Generation of Alfvén waves by magnetic reconnection

Abstract

In this paper, the results of 2.5-dimensional magnetohydrodynamical simulations are reported for the magnetic reconnection of non-perfectly antiparallel magnetic fields. The magnetic field has a component perpendicular to the computational plane, that is, a guide field. The angle θ between the magnetic field lines in two half regions was a key parameter in our simulations, whereas the initial distribution of the plasma was assumed to be simple; the density and pressure were uniform, except for the current sheet region. Alfvén waves were generated at the reconnection point and propagated along the reconnected field line. The energy fluxes of the Alfvén waves and the magnetoacoustic waves (slow mode and fast mode) generated by magnetic reconnection were measured. Each flux shows a similar time evolution independent of θ. The percentages of the energies (time integral of energy fluxes) carried by the Alfvén waves and magneto-acoustic waves to the released magnetic energy were calculated.
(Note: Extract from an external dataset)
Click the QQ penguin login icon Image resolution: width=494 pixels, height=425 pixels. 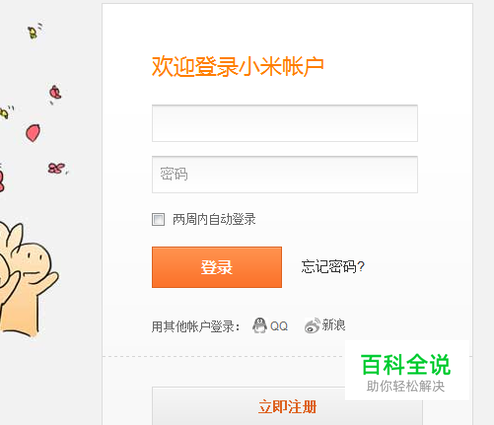259,325
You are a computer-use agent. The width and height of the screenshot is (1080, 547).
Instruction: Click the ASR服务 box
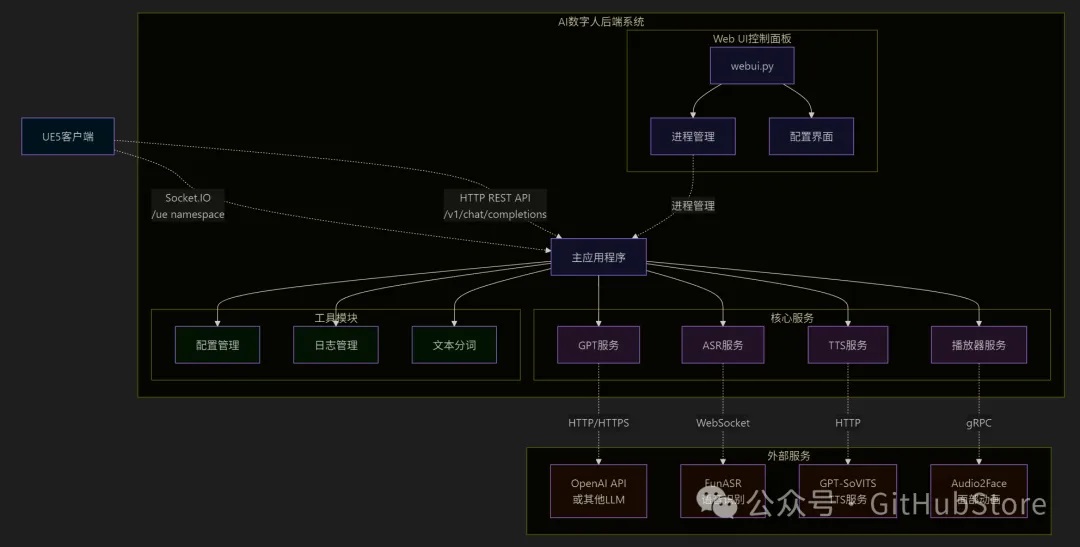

The Alfvén waves carry 38.9%, 36.0%, and 29.5% of the released magnetic energy at the maximum (θ = 80°) in the cases of β = 0.1, 1, and 20, respectively, where β is the plasma β (the ratio of gas pressure to magnetic pressure). The magneto-acoustic waves carry 16.2% (θ = 70°), 25.9% (θ = 60°), and 75.0% (θ = 180°) of the energy at the maximum. Implications of these results for solar coronal heating and acceleration of high-speed solar wind are discussed. © 2010. Astronomical Society of Japan.